My point is that America Inc. should collectively ask itself how it views the country in the years ahead.

sábado, 8 de outubro de 2011

TEc - What will next year bring?


To predict the World in an unpredictable age is a bold attempt between the wishful and the irrelevant.
A semblance of prediction is nonetheless required that would mostly rest on basic common-sense, whatever that is meant to be.
2012 will broadly spell the continuation of underlying trends where the World's Economy is concerned.
My best assessment is one of a three-speed world - a booming part encompassing vast regions across continents, a laggard one resembling an old man tired of life and a region of relative indifference.
Countries largely fit into these three categories according to past choices made by their leaderships or those of the blocs they are attached to.
At the dawn of 2012 champagne bottles will still get popped everywhere, regardless.
In keeping with tradition best wishes will be exchanged.
So I predict!

segunda-feira, 3 de outubro de 2011

TEc - Chasing the dragon - China & India


Despite the outstanding progress made and the obvious gap between the two, China and India remain on track for decades of substantial growth.
If the starting line is taken into account then the giant strides already made come into sharp view.
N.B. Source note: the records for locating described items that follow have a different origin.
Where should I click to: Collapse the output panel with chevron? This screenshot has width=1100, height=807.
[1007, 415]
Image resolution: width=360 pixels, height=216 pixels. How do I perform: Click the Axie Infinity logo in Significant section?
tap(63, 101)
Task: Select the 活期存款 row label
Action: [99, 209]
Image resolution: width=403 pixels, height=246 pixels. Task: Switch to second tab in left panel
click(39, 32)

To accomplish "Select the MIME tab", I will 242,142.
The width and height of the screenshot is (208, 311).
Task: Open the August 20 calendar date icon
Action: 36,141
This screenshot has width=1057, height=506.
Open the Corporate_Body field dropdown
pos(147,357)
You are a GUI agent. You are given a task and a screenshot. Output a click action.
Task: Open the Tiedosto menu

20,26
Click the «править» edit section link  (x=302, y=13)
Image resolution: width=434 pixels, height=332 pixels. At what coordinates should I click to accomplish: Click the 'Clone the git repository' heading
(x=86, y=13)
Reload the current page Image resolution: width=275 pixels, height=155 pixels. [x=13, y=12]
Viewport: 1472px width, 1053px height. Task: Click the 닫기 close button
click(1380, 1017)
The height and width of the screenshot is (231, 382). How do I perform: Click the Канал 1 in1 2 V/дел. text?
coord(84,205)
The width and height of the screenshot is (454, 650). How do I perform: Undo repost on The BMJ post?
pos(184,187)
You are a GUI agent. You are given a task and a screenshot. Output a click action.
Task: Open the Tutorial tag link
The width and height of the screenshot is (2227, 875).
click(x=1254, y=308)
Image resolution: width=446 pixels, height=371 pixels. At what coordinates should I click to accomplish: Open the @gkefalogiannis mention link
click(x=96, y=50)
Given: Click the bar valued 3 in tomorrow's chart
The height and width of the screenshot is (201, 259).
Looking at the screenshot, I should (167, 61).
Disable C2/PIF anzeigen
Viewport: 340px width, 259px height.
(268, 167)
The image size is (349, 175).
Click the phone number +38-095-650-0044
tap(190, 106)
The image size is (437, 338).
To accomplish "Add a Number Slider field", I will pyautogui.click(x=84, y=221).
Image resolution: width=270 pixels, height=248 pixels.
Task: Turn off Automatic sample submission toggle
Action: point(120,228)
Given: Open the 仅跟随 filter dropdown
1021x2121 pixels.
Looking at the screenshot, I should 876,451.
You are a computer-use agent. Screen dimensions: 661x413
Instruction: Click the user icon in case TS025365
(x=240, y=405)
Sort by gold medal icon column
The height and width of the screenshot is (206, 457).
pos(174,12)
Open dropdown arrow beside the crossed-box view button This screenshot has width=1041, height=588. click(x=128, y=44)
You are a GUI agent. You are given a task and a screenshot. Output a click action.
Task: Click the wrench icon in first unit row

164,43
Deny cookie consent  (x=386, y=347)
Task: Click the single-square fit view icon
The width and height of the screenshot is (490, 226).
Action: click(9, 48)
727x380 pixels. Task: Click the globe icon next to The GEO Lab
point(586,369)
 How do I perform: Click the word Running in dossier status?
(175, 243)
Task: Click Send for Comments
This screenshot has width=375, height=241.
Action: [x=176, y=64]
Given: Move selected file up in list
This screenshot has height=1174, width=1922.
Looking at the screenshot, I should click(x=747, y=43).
Given their huge populations even some of the lower ratios are beginning to look impressive in absolute numbers.
China's adult literacy rate compares favourably with more than a few countries in the developed world. It speaks tons for the massive efforts of the Central government over many years to take education to the people.
The most striking aspect from the chart is how much growth potential exists in both countries albeit to different degrees.